We all know that CO2 emissions are warming the planet. Or at least, most of us do. What often goes unreported is the effect of carbon dioxide on the worlds’ oceans. A lot of the CO2 that we pump into the air makes its way to the water and is making it more difficult for shelled creatures like sea urchins, lobsters, and coral to survive.
In order to understand why this happens, we need to go back to secondary school chemistry.
Don’t worry, I’ll make sure Jared doesn’t pick on you.
The first lesson we need to recall is what about acids. What is an acid?
Acids are compounds that have free hydrogen ions floating around. These hydrogen atoms are quite reactive, so it means the more free hydrogen you have floating around, the more reactive your compound. Acidity is usually measured in pH, which stands for the “power of hydrogen”. pH is measured on a scale (creatively named the “pH scale”) that ranges from 0 to 14.

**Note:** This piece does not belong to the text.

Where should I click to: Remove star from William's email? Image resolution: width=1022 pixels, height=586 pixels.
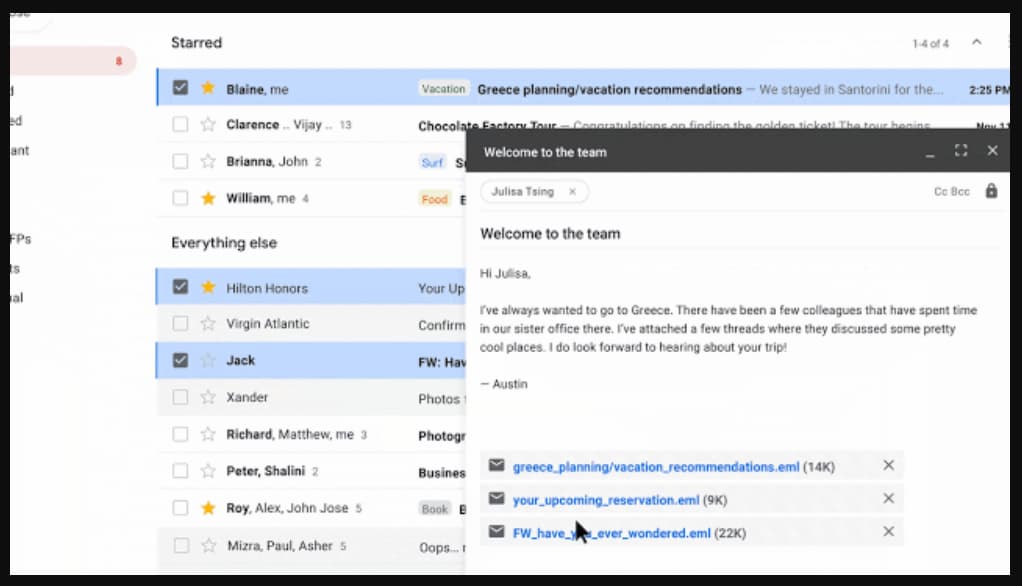[x=208, y=198]
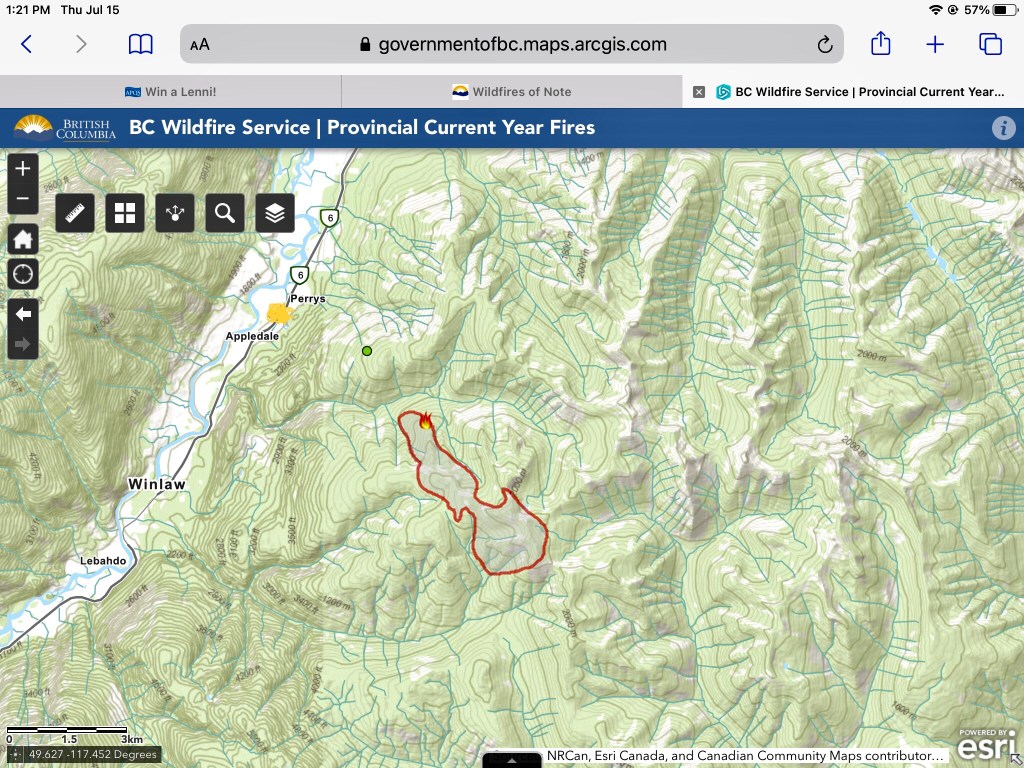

Compounds that get a 0 on the scale are exceedingly acidic, meaning they are made up of pretty much just free-floating hydrogen ions. Compounds that rate 7 are perfectly neutral, like distilled water. Compounds on the other end, near 14, are called “basic” or “alkaline” and instead of having lots of hydrogen ions to give away, they have all sorts of space for hydrogen atoms. This makes them reactive because they can strip hydrogen from things that don’t usually want to give it away (like Edward Norton’s hand in Fight Club).
The other confusing bit to remember is that the pH scale is logarithmic, meaning that each number you jump actually indicates a multiplication by 10. For example, something with pH 3 (like soda) is 100 times more acidic than something with pH 5 (like coffee). This means if a large body of water (like the ocean) shifts by even a small pH number, the effect can be very large.
The second lesson we need to recall is about equilibrium.
In chemistry, everything tends towards balance. If you combine equally strong acids and bases, they will react together until the result has a pH that is in between. You might also get a volcano-themed science fair demonstration.
When CO2 combines with water (H2O), they form carbonic acid (H2CO3). The carbonic acid will break up (dissociate) into bicarbonate (HCO3–) and a hydrogen ion (H+). In a basic environment, the bicarbonate will dissociate further into carbonate (CO32-) and the result will be two hydrogen ions (2H+).
We can visualize this path with a chemical equation:
H2CO3 —- H+ + HCO3– —- 2H+ + CO32-
Where this path stops depends on the environment it is in. In an acidic environment, the balance will tend towards the left, with more hydrogen bound up with the carbonate (because there is no space in the solution for more free hydrogen). In a basic environment, the balance will tip to the right, releasing more hydrogen and freeing up the carbonate.
Currently, the pH of the ocean sits at about 8.1 (slightly alkaline). Because of this, there is plenty of carbonate available for creepy-crawly-shellfish to use to build their homes. Crustaceans and corals combine the free carbonate with calcium to form calcium carbonate (aka limestone, chalk, and Tums). They can’t use bicarbonate (HCO3–) or carbonic acid (H2CO3) and find it hard to form anything at all in an acidic environment.
This means that as we add CO2 to the water, we create more carbonic acid and contribute to the acidity of the ocean, dropping its pH. Not only does this make it hard for the little guys down there trying to make a living, but it also endangers the big chompers that eat the little guys.
A recent review found that even under the most optimistic emissions scenario, the ocean’s pH is likely to drop to 7.95, affecting 7-12% of marine species that build shells. Under a high emissions scenario, the pH will go down to 7.8, affecting 21-32% of those species.
In order to keep track of the progress of this acidification, researchers from Exeter have proposed using satellites to monitor hard-to-reach bits of the ocean.
Regardless of the pace of the change, scientists agree one thing is certain: the oceans will become less hospitable for shell-builders. The superficial impact of this for humans will be rising prices on shellfish, but there will be much deeper ramifications throughout marine ecosystems.
And I think we all know who is to blame.